陰陽師的日常

読みながら歩き、歩きながら読む

ダイアン・アーバスの写真に対する補筆 その2.

2006-04-27 22:18:56 | 
2.アーバスの写真を見てみる

さて、ここでほかの写真と比べながら、アーバスの写真の特徴を探ってみよう。

右はアーバスの〈ベッドルームの三つ子、ニュージャージー〉(1963)である。
三つ子は三人ともこちらにしっかりと目を向けている。意識的に表情を作ることはしていないけれど、緊張した印象はない。
http://robthurman.com/images/arbus.jpg



左はウォーカー・エヴァンスの〈地下鉄〉(1938)
エヴァンスはニューヨークの地下鉄で隠しカメラを使い、乗客の姿を盗み撮りした。撮られていることを知らない人々の表情に浮かび上がる「素」を浮かび上がらせたのである。当然、写された人々はこちらを向いていない。

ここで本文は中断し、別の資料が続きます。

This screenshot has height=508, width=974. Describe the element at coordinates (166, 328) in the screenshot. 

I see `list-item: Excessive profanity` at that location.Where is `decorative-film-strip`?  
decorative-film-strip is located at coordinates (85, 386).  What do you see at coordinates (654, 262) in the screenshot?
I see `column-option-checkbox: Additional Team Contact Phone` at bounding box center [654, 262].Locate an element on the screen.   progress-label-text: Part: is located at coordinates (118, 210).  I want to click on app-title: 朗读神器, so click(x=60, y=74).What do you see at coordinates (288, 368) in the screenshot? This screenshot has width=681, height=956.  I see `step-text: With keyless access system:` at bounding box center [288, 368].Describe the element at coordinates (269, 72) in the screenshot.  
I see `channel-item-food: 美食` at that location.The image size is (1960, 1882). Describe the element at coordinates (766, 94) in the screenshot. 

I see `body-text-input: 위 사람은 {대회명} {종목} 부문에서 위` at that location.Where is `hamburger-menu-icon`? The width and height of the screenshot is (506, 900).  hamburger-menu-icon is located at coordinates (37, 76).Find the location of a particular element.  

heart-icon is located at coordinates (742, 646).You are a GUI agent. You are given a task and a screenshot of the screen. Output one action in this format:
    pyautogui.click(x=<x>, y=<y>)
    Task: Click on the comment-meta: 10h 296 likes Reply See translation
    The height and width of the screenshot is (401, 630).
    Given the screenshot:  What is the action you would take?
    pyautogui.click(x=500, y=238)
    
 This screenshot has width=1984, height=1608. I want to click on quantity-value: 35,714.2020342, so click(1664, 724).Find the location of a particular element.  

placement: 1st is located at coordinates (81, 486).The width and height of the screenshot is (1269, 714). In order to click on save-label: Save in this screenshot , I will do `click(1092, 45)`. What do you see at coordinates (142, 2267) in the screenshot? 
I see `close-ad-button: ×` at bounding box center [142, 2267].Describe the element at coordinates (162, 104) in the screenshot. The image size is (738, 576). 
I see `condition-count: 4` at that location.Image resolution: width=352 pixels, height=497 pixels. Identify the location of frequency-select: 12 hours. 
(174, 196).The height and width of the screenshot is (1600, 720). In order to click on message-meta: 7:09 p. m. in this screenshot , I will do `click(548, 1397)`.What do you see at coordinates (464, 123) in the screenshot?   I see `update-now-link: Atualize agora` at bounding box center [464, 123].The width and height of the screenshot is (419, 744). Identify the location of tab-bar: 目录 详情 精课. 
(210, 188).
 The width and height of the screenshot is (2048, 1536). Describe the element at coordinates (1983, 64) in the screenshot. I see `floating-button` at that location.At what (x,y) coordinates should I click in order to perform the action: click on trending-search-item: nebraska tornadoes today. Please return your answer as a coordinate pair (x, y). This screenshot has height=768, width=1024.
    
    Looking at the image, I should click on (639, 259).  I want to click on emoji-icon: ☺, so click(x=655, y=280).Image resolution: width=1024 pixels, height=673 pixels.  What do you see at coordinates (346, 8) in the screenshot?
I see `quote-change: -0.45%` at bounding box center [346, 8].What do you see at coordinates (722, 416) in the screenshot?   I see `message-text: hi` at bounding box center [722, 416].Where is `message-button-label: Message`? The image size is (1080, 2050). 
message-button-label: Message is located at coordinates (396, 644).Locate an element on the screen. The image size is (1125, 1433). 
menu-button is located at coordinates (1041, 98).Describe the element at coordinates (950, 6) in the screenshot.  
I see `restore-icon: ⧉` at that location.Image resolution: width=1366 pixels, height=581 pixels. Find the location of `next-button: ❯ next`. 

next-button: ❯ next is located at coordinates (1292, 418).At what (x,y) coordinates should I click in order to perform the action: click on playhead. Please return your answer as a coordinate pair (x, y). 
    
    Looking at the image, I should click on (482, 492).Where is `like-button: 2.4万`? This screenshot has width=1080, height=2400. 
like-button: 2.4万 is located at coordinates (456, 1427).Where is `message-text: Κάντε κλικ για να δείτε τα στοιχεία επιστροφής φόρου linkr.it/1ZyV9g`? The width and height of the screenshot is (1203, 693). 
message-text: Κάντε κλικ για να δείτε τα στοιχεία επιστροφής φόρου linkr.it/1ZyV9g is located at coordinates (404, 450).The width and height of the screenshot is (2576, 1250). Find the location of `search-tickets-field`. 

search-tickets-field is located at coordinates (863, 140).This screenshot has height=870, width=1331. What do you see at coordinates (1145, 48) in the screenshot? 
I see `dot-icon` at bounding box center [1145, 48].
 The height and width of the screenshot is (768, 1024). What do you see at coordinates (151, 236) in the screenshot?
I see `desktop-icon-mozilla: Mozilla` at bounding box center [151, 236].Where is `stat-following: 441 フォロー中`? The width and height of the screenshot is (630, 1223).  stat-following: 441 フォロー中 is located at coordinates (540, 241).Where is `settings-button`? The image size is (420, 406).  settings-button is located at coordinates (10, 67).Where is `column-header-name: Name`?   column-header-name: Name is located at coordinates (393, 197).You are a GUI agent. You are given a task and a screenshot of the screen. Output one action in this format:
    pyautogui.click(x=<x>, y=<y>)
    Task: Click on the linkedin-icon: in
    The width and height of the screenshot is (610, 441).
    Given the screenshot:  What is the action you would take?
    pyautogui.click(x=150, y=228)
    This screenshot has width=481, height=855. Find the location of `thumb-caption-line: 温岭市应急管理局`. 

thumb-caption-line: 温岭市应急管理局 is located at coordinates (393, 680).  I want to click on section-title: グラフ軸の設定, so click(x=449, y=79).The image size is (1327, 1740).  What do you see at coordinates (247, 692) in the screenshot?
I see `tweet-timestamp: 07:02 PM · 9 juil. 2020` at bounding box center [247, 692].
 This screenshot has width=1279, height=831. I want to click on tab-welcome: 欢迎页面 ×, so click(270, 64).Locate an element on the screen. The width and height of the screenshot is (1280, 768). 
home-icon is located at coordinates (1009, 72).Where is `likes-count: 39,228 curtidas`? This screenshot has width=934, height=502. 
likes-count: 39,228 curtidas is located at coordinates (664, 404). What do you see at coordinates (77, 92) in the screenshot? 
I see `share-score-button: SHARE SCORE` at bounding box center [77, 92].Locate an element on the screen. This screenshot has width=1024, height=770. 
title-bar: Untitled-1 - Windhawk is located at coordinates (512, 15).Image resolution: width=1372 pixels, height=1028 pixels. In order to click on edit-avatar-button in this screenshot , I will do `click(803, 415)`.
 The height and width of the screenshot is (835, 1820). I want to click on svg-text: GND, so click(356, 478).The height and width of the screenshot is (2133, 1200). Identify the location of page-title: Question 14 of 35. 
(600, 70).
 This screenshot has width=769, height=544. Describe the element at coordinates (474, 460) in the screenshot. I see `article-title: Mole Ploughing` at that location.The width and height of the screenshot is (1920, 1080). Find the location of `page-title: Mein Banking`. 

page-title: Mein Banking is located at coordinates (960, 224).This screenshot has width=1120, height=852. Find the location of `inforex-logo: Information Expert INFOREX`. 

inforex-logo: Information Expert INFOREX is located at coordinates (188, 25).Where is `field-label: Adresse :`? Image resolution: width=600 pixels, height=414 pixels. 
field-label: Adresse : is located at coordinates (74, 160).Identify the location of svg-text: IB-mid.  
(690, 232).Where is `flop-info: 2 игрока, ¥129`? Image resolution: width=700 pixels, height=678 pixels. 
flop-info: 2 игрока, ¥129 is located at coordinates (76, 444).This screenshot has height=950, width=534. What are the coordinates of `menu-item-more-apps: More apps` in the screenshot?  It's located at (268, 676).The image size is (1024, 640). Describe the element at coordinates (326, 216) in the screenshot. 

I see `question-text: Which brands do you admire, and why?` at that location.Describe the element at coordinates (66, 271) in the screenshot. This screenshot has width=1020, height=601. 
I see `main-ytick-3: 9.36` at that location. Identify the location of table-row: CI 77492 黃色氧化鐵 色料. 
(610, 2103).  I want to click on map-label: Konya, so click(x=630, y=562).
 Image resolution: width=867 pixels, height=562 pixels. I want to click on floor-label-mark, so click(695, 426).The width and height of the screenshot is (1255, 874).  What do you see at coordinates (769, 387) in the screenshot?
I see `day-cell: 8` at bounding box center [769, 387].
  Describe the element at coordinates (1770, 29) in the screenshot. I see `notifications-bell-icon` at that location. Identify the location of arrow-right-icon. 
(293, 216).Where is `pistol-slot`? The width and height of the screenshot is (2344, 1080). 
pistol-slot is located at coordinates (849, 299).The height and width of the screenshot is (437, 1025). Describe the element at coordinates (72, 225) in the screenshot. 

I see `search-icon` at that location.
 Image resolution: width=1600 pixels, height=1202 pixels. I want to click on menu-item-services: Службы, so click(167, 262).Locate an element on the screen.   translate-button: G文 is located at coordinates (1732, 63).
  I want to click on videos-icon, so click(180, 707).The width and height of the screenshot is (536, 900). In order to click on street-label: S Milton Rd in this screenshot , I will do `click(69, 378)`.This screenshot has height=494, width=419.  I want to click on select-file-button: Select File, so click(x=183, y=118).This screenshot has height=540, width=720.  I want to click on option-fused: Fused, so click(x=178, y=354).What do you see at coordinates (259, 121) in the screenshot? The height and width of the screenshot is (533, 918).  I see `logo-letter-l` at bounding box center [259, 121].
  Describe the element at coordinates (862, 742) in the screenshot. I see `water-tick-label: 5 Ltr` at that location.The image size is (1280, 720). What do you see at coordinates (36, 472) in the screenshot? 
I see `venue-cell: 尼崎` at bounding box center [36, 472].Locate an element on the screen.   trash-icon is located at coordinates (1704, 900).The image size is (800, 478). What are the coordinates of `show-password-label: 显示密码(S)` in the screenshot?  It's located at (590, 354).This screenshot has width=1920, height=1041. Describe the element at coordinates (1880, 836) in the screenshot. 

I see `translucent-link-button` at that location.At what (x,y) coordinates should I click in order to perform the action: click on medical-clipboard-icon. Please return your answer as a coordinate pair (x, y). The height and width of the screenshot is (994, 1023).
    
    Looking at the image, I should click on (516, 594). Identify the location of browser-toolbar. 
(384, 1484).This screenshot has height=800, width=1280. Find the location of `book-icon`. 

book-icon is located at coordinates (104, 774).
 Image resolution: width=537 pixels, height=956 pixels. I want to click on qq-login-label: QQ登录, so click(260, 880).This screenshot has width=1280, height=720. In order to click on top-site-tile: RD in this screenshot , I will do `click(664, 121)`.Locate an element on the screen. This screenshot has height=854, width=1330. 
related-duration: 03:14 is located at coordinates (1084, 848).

http://www.tfaoi.com/am/8am/8am318.jpg




さらにこれはユージーン・スミス〈カントリー・ドクター〉(1948)
スミスは地方の医者につきそい、その仕事の様子を一種のストーリーのように記録していった。
この写真は特に、一枚だけでも物語を感じることができる。
http://cafdes2004.free.fr/photos/smith_country_doctor_surgery.jpg

こうやってほかの写真家の写真と見比べてみると、アーバスの写真の特徴が浮かび上がってこないだろうか。

エヴァンスの写真が「だれでもない地下鉄の乗客」を撮っているのに対し、こちらを向いた三つ子はほかのだれでもない「ニュージャージーの三つ子」である。
それだけではなく、それを撮った写真家の存在も、感じずにはいられないのではないだろうか。
笑うわけでもない、緊張しているわけでもない、この三人の視線の先にいるアーバス。

アーバスの写真には「物語」はない。地下鉄の乗客よりも、三つ子の写真は情報が遮断されている。わたしたちにわかるのは、奇妙な模様の後ろの布と、三人が三つ子であることを強調するかのような、同じ髪型と服装であること、つまりは三つ子である、ということしかわからない。

一切のフィクションを排しているから、スミスの写真に比べると、単純にわかることはできない。
けれども、この三つ子を、不思議に知ったような気がする。そうして、さらに、もっと知りたくはならないだろうか。

そうして、もうひとつ、三つ子の写真を見ながら、それを撮った写真家の存在を感じる。笑いもしない、緊張もしない、けれども三人の目の先にいるのは、間違いなく写真家アーバスだ。

アーバスは言う。「小人であるというのはどういうことか私にはわからない。しかし小人であるということはどういうことか、それはわかる」(ボズワース『炎のごとく』)

アーバスの写真を見るとき、わたしは「どういうことか、それはわかる」と思ったアーバスを通して、「どういうことか」わかるような気がする。

それがアーバスの写真であると言えるのではないだろうか。